データセンターおよびオフィスにおいて、省エネルギー・温室効果ガス削減に向けた施策を推進しています。
当社は良き市民の一員として、地球環境負荷の低減に貢献するよう努めます。

投資側が求める開示例

気候変動リスクに関する法令・外部環境の変化を四半期ごと取締役会に報告するプロセスを設定しています。本報告内容は社外取締役を交えたリスク対策会議にも共有され、そこでデータセンターやオフィス等主要設備における目標CO2削減量の設定と、それに付随する設備の減価償却計画の見直しを行います。目標設定と計画策定は、気候変動リスク対策フレームワークXXに基づき行っています。

端的には事業計画の一部として認識しているか、と言えると思います。
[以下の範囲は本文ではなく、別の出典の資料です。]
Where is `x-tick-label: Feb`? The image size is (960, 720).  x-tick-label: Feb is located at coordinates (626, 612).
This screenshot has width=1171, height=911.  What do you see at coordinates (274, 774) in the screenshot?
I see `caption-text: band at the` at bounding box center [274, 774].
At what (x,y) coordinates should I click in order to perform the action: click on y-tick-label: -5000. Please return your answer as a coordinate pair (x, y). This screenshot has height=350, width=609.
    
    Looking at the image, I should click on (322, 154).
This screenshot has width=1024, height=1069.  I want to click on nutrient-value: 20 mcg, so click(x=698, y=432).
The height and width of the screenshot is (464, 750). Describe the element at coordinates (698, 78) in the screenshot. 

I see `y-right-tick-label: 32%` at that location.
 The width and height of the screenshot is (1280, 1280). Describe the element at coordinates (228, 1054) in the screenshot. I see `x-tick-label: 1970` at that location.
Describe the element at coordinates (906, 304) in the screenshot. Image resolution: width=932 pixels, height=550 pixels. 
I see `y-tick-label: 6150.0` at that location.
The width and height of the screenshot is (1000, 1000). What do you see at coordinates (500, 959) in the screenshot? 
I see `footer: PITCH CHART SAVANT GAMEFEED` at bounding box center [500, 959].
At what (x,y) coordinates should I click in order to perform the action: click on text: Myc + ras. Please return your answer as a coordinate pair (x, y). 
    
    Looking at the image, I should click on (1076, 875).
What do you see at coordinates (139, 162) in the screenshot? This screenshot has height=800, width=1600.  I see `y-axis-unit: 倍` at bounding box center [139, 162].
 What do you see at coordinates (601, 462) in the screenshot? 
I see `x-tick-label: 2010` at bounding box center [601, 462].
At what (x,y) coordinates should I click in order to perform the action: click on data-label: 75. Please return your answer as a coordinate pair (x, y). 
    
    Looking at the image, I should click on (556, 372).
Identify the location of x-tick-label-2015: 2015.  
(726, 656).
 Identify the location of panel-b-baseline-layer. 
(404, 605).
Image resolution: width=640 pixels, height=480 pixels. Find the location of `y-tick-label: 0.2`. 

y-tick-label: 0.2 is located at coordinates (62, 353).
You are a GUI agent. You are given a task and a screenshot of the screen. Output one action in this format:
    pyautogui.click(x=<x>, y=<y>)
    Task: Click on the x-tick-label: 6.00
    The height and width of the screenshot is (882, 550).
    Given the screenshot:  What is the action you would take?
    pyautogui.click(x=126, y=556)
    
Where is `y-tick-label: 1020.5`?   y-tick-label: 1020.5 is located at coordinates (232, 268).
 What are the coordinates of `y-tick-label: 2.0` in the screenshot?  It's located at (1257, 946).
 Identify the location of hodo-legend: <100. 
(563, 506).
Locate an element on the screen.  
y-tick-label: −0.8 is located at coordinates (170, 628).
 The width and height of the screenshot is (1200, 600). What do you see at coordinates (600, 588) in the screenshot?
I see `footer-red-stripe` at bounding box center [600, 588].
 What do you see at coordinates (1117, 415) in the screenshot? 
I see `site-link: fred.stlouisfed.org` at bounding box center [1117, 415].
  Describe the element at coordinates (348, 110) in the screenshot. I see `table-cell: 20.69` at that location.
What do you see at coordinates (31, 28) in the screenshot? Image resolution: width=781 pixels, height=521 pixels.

近年「統合」報告書と呼ばれるレポートの「統合」の意味は、まさにここにあるのではないかと思います(事業活動と社会課題解決活動を統合する)。

開示手順3. アクセスしやすい形式での配信

「事業報告」と「CSR活動」が分かれているのは良くない傾向と思います。TCFDは事業活動における気候変動リスクの認識と対策を問うているわけですから、分かれている時点で「事業活動との統合がなされていない」というのが一目瞭然です。弊社だと経営方針のページがありますが、本来的にはここに記載されているのがあるべき姿だと思います。

ただ、評価会社の立場からするとそういう活動は一か所にまとめてほしいので難しいところです。企業側の「統合」が済んでない一方、評価側も財務と非財務を「統合」して評価する体制が整っていないので(ESGは専門の評価会社が見る等)、結局は別々にやらざるを得ないのが現状かなと思います。

以上がTCFD編になります。NFRDを置いたままですが、評価シートなどの資産が結構溜まってきたので次回はいったん情報整理を使用かと思います。